Thursday, October 02, 2008

In the Air and on the Ground

No Child Left Behind has become a non-issue on the campaign trail, in part because the politics are too complicated for both candidates, and in part because there are, frankly, more important things to worry about these days. Overall, there's a fairly solid elite consensus that the law is at best founded on smart principles but seriously flawed, and at worst a horrendous corporate conspiracy and/or prime example of Bush Administration malfeasance. Meanwhile, the Washinton Post looks at the data for local school districts in a front-pager this morning and finds that NCLB is...working exactly as intended. In nearly every local district, in both reading and math, the percent of non-poor students passing tests is going up while the percent of poor students who are passing is going up even faster, narrowing socio-economic achievement gaps. Schools identified as low-performing reacted to the so-called "label and punish" AYP system by...redoubling their efforts to not be low-performing. For example:

The onus of failure also sparked a shakeup at Shady Grove Middle School in Montgomery County. Three years ago, the school missed a test-score target. If just one more student from a low-income family had passed in reading, the school would have made adequate yearly progress, the label of success.

"We were stopped dead in our tracks," Principal Lance Dempsey said. "It was very crushing. And it was by one kid."

Dempsey launched a schoolwide literacy plan. She pushed teachers to learn techniques to integrate reading into every subject and gave them weekly training in reading instruction. Teachers started meeting regularly to identify students who were falling behind and to make plans to help them. Educators across the region are taking similar steps. Physical education and art teachers often weave math and literacy lessons into games and projects.

The result, Dempsey said, is a better school. "I think it gave us an opportunity to say, 'Whoa, we are leaving a few kids behind.' " In 2005, only two-fifths of students in poverty passed in reading. This year, almost three-fourths passed.
What am I missing?

5 comments:

Anonymous said...

I hope this is not the case, but since they are looking at the percentage of children passing the test as the measure, a lowering of the cut scores in these states could explain these results. Since more low-income kids would have been flunking the test with the previous cut score, a lowering of the standard would create the appearance of closing the gap.

Anonymous said...

What's missing is that this is one school. We've known for years--long before NCLB--that some schools respond effectively to accountability pressure. We've also known that many schools are not able to do so. NCLB has sharply increased the number of schools potentially labeled low-performing, and some are like Shady Grove. But NCLB lacks the tools to help schools that are not as capable of improvement as Shady Grove. Until we figure out what to do with all schools besides labeling them, we will continue to have achievement gaps.

Kevin Carey said...

Anonymous,

I'm not sure what you mean by "able"? Why, for example, would teachers in a school be unable to meet regularly to identify students who are falling behind and make plans to help them?

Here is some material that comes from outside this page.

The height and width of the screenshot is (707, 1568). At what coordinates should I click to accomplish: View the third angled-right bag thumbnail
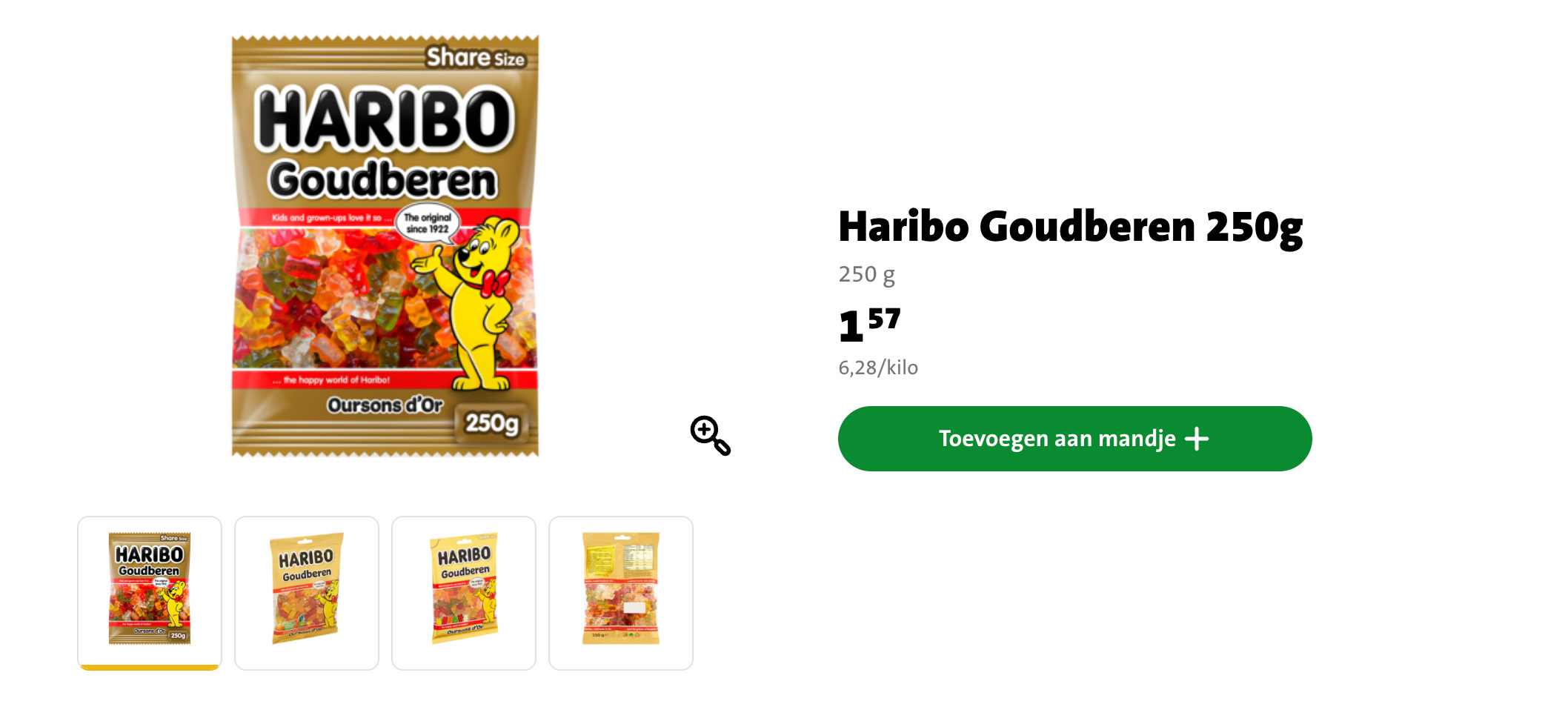click(x=464, y=593)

Perhaps you meant "willing"?

Anonymous said...

Kevin,

Teachers can make all the plans they want. But believe it or not, some teachers and schools are not able--yes, able--to teach all students to high levels. Those are the schools that often resort to test-prep, or else to what Dick Elmore calls "rain dances"--try anything in hopes that they can succeed. The answer is not just will.

Anonymous said...

Anonymous and Matthew are both correct. If you had ever taught, Kevin, you would know that many schools are "willing" and their educators are just as capable and dedicated, but they obviously are not "able" to replicate the success of a few outliers. We just aren't even close to having the required capacity. (last year, we hired a superintendent from Montogomery County who tried to implement their policies without having nearly the resources and by the time he was forced out of office, the district is in shambles. He was a graduate of the Broad School and he was a good person, but he just didn't know what he didn't know about education and the real costs of real progress.)

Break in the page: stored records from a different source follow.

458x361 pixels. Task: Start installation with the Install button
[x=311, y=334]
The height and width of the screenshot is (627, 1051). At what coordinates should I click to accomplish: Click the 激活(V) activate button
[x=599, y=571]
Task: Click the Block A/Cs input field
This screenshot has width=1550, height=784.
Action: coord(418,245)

When you ask people to do the impossible, it is no surprise that they resort to "rain dances" or tricks to create the "appearance" of closing the gap.

In 2001, we could have debated whether the argument that data-driven accountability could spearhead improvements (not change or the illusion of change, but actually better education)was a theory or a hypothesis. You wouldn't be grasping at the straws of a success here, in one of the wealthiest districts in America, or occassional successes in magnet schools if the evidence of the last six years was that NCLB has been working.

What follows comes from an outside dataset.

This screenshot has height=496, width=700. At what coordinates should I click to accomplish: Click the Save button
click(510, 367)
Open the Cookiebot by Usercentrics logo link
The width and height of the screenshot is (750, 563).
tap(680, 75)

Check out the preponderance of the evidence, and now you would have to agree that the argument that NCLB-type accountability can play a constructive role is just a hypothesis. Given today's fincances, we need some viable cost benefit analysis.

Compare the benefits of data-driven decision-making with the lousy track record of data-driven accountability. The idea that we can do both does not even rise to the level of a hypothesis.

I know this is a blog, but come on. Read the research. If you had the evidence on your side, you could cool the rhetoric. Its your blog, but why not devote as much space to research as you do music in Austin.